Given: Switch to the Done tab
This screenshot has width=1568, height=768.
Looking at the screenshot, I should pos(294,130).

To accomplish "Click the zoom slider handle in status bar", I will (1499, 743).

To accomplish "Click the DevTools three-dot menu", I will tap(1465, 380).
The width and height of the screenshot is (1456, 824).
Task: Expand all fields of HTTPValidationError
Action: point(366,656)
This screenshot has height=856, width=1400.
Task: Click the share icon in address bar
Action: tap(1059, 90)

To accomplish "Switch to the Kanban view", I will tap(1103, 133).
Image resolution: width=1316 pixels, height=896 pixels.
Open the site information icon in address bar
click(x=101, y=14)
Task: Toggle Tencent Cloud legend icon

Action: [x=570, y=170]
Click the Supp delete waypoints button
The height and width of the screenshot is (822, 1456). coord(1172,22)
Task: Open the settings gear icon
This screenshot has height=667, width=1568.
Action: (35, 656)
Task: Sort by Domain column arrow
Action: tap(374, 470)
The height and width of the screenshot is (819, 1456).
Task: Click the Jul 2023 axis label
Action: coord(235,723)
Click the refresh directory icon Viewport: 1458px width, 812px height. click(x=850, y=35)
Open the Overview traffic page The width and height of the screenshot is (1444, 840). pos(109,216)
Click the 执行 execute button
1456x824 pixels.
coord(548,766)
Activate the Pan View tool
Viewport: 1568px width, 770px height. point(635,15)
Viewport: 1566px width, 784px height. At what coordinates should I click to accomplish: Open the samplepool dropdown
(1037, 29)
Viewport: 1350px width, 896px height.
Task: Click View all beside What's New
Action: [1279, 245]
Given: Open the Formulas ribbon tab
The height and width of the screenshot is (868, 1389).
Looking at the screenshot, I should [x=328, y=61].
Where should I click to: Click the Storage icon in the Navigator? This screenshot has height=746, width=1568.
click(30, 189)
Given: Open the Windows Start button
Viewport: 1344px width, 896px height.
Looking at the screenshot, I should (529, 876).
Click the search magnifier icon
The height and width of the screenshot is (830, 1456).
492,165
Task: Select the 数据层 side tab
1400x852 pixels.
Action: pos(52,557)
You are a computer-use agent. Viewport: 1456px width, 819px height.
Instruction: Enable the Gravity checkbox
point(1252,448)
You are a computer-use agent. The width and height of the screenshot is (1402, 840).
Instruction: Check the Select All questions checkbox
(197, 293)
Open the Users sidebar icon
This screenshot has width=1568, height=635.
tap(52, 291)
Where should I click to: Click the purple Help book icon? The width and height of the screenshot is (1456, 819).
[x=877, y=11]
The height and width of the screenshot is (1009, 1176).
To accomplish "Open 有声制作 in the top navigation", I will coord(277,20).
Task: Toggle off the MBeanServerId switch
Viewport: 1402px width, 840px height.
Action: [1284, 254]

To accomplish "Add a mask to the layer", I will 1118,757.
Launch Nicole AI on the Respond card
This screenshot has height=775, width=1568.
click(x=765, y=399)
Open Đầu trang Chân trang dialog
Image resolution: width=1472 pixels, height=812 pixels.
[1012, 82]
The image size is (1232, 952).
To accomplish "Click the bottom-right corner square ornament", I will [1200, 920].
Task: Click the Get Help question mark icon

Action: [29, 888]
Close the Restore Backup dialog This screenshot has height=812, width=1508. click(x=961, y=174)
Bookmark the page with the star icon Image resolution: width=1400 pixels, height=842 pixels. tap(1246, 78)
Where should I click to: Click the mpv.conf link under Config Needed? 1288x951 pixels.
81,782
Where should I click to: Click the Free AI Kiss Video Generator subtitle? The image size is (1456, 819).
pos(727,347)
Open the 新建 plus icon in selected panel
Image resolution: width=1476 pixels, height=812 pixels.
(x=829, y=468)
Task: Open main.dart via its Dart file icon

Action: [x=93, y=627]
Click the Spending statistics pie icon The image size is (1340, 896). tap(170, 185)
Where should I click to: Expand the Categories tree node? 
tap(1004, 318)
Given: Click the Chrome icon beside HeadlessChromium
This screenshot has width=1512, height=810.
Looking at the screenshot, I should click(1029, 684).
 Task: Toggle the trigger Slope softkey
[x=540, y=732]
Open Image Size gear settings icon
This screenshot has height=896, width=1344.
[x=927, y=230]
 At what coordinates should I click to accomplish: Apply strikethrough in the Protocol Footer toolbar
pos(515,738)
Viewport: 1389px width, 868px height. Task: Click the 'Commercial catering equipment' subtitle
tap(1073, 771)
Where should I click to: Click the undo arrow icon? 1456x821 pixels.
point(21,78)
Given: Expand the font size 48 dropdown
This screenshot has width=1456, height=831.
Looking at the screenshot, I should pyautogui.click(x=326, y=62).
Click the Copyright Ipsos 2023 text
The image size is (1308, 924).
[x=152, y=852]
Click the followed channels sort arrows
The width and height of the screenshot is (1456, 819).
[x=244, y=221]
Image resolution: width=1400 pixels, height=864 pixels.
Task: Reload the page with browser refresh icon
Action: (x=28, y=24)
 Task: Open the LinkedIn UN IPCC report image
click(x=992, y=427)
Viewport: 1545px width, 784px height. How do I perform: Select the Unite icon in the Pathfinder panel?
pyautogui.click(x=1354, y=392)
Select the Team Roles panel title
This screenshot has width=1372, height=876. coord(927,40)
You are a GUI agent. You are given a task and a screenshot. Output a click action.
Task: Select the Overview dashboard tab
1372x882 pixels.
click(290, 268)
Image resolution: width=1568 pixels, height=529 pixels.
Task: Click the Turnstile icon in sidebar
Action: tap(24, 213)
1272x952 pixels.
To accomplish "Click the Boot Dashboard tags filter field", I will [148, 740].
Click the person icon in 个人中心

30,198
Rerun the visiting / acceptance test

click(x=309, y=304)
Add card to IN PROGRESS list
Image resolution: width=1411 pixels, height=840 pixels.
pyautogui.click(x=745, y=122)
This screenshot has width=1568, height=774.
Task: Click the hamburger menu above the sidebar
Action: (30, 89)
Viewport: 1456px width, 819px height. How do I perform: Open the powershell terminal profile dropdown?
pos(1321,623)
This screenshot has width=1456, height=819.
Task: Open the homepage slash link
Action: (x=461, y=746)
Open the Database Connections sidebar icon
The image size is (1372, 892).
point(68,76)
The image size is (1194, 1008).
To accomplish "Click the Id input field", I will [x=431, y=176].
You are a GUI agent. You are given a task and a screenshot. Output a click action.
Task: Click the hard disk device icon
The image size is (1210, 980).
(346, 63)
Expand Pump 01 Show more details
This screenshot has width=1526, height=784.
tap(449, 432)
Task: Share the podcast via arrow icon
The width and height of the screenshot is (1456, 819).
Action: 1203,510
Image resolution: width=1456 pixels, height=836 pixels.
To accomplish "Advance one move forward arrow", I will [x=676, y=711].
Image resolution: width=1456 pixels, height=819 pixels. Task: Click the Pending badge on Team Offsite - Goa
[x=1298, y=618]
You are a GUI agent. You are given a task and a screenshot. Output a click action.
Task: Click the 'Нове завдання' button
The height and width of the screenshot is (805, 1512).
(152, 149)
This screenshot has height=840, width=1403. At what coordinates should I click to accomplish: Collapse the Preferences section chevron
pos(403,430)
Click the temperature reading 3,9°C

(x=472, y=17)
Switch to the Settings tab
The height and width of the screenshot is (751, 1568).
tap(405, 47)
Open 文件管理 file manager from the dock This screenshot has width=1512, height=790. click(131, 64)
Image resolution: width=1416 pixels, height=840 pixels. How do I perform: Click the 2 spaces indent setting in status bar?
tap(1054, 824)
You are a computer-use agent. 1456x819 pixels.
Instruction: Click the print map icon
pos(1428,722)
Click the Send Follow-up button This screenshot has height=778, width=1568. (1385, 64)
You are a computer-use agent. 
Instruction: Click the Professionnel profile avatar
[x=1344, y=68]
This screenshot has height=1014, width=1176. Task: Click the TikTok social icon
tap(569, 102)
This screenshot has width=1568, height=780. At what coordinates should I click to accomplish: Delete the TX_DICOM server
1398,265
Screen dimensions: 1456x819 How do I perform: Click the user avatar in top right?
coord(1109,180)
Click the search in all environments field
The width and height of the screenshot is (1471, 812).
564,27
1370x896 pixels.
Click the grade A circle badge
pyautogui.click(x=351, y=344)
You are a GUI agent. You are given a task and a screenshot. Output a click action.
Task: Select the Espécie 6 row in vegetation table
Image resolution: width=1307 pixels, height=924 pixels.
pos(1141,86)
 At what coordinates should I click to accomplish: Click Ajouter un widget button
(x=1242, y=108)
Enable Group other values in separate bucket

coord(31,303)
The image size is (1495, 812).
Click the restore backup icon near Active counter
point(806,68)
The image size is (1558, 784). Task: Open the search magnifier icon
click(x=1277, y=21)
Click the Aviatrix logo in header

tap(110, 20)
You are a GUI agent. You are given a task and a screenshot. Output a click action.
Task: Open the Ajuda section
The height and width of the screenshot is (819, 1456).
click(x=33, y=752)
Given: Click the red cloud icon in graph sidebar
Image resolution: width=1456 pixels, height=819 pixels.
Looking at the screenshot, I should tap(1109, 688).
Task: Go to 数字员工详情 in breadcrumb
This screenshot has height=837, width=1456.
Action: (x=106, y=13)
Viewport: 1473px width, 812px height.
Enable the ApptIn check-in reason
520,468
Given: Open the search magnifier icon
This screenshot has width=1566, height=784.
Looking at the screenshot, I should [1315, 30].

» Work instruction
Print exactly the lines above, between the one holding "The width and height of the screenshot is (1471, 812)." and the one holding "Task: Select the Espécie", inclusive, and nothing besides.

» Your solution
The width and height of the screenshot is (1471, 812).
564,27
1370x896 pixels.
Click the grade A circle badge
pyautogui.click(x=351, y=344)
You are a GUI agent. You are given a task and a screenshot. Output a click action.
Task: Select the Espécie 6 row in vegetation table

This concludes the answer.